Reconstructing Matsushima Bay after the tsunami
BANGKOK (eTN) - Located north of Sendai, Matsushima Bay is known for its beautiful scenery and as one of the "three most scenic spots in Japan.” Over 260 splendid islands are spread all around Matsu
BANGKOK (eTN) – Located north of Sendai, Matsushima Bay is known for its beautiful scenery and as one of the “three most scenic spots in Japan.” Over 260 splendid islands are spread all around Matsushima Bay. The islets are covered by pine trees (Matsu). According to the season and the view point, landscapes are constantly evolving, revealing new shapes and perspectives. Matsushima Bay has been a source of inspiration for Japanese poets, writers, and painters for centuries.
An historical highlight is Zuigan-ji Temple, a magnificent example of ancient 17th century Japanese architecture. However, the terrible tsunami on March 11 also had a devastating effect on historical structures as the epicenter of the earthquake was east of Matsushima. Japan’s Agency for Cultural Affairs reported that the officially designated “Special Place of Scenic Beauty” was seriously damaged. Destruction reached the islands, as well as the two coastal villages of Shichigahama and Shiogama.
Matsushima was unfortunately not the only treasure affected. The Agency for Cultural Affairs published a list of 353 national treasures that were hit by the tsunami.
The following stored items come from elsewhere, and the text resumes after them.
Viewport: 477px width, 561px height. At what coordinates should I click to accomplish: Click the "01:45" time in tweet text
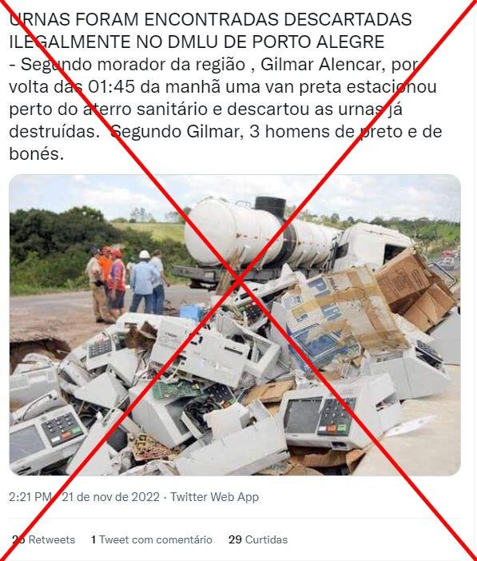point(111,87)
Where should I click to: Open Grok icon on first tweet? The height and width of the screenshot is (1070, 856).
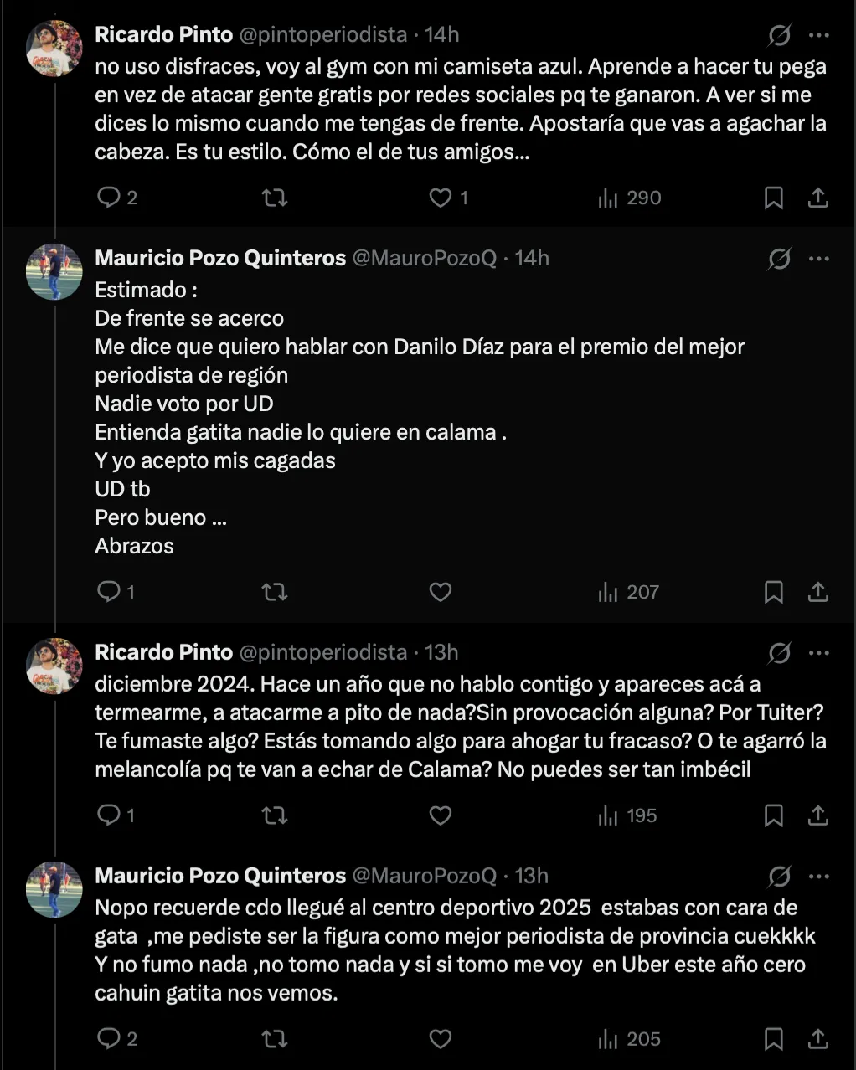tap(779, 35)
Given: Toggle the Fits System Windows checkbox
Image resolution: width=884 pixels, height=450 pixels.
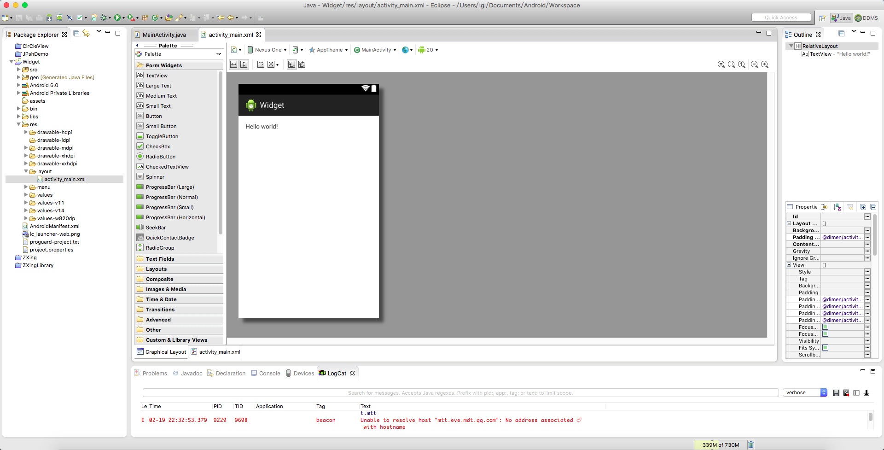Looking at the screenshot, I should [x=825, y=348].
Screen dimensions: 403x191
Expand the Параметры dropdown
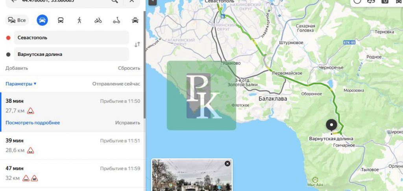click(21, 84)
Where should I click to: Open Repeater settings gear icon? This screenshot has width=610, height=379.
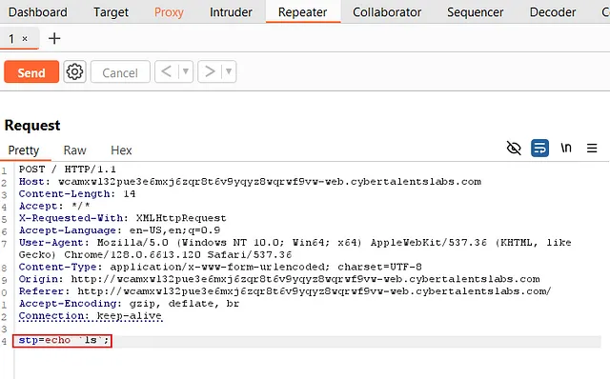point(74,72)
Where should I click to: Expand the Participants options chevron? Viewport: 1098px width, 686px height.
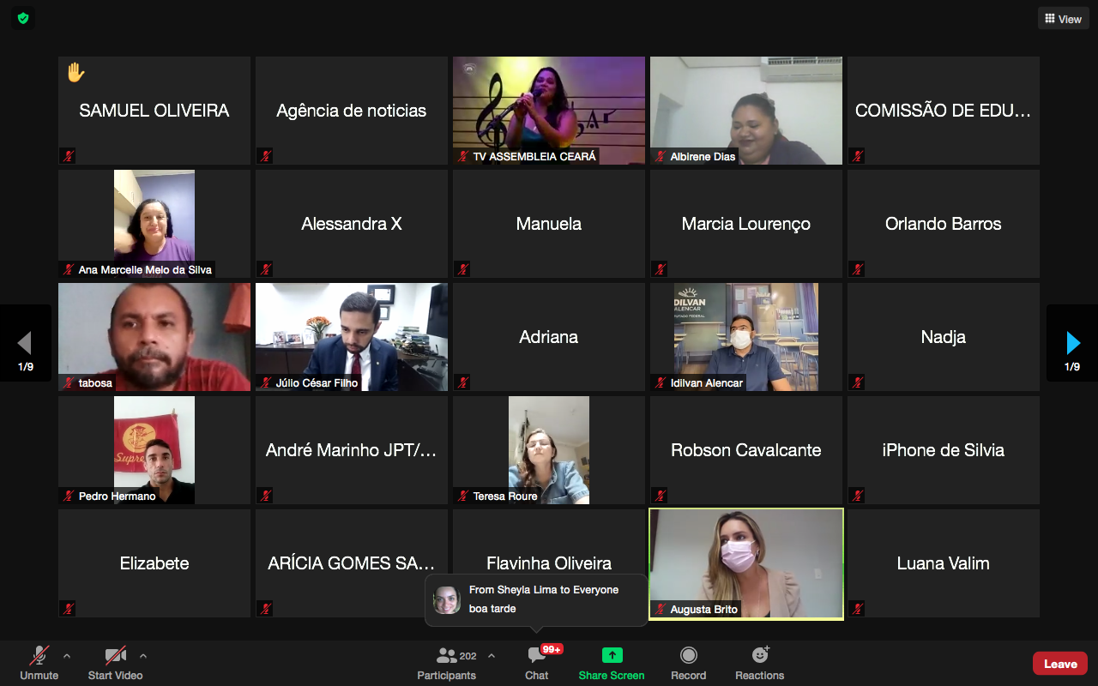click(x=492, y=656)
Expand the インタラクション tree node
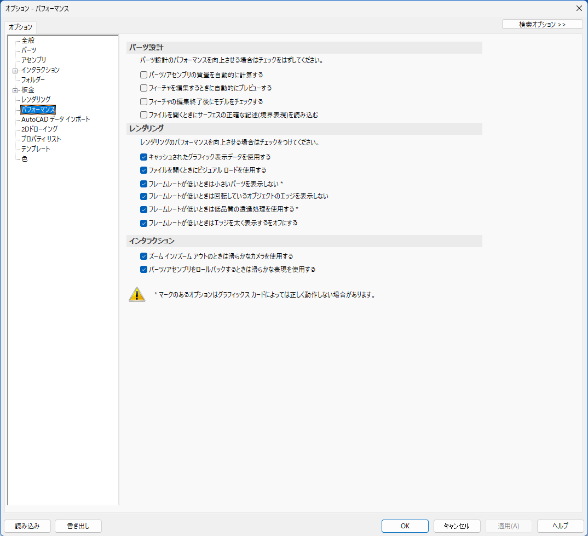 (15, 70)
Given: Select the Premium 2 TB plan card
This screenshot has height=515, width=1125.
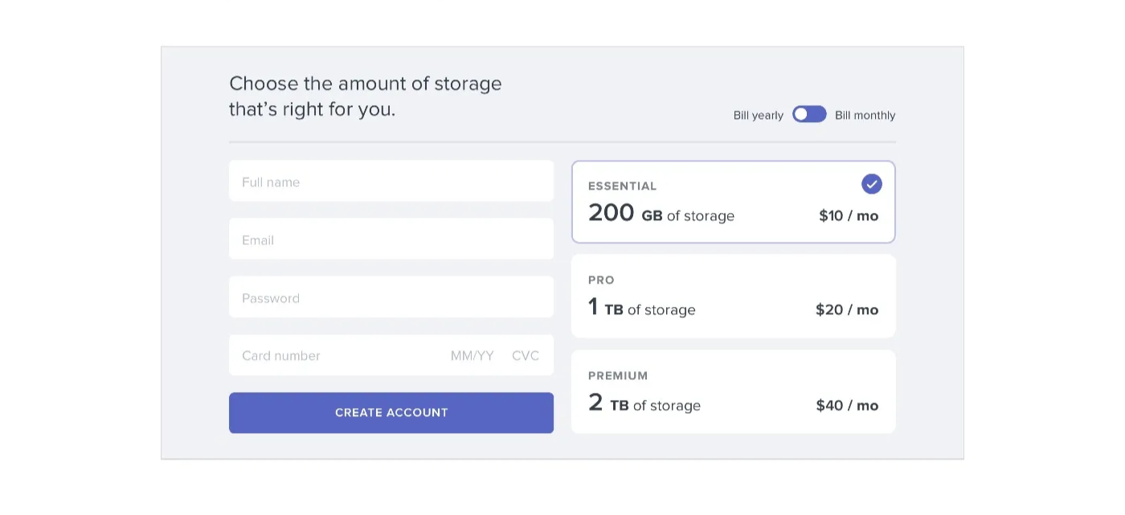Looking at the screenshot, I should 733,391.
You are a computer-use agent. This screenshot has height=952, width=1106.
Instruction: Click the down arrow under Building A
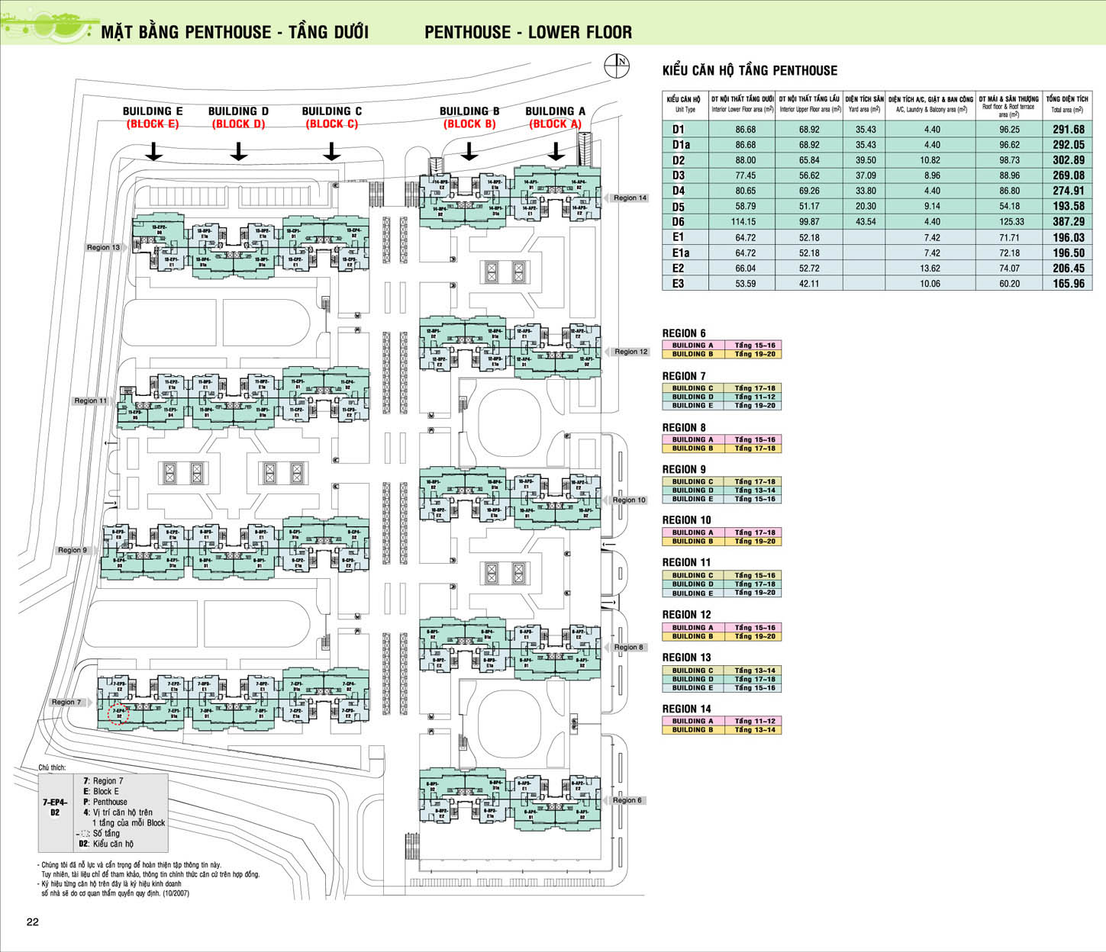click(556, 151)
In total, Japan’s National Police Agency estimated in early April that 190,000 buildings had been damaged or destroyed due to the earthquake and tsunami.
Overlooking the Bay, Zyugan-Ji Temple was considered as the perfect man-made balance to Matsushima’s nature. The temple was built in the 9th century and reconstructed in the 17th century by Date Masamune, the first Shogun in Tokugawa and the creator of Senai city. Skilled craftsmen worked on lumber and created the main building structure in 1609 built from lumber with walls covered by gold.
The temple sustained major damage. According to the Japan Agency for Cultural Affairs, the earthquake caused some cracks in the walls. Pines surrounding the main alley to the temple were completely wisked away by waters, and an old tea house was fully destroyed. With the city of Matsushia being washed away by a 15-meter tsunami wave, some 300 tourists were evacuated to Zyugan-Ji Temple. All tourists were welcomed by monks living within the temple’s compounds. They were given food and shelter for a couple of days. As a sign of gratitude, tourists have since helped with cleaning the temple area. Renovation of the temple’s compounds started in 2009 and was due to be completed by 2016. However, it might now take far more time to get it back to its original shape as one of Japan’s most famous zen sites.
In Matsushima city, inhabitants hope that life will slowly get back to normal by early May, once all damage has been cleaned. Prior to the tsunami, the city was populated with 15,000 inhabitants and was one of the most visited tourist areas. According to data from 2007, Miyagi Prefecture – where Matsushima Bay is located – recorded 710,000 foreign arrivals. Over 50% of all overnights were from Taiwan and Hong Kong.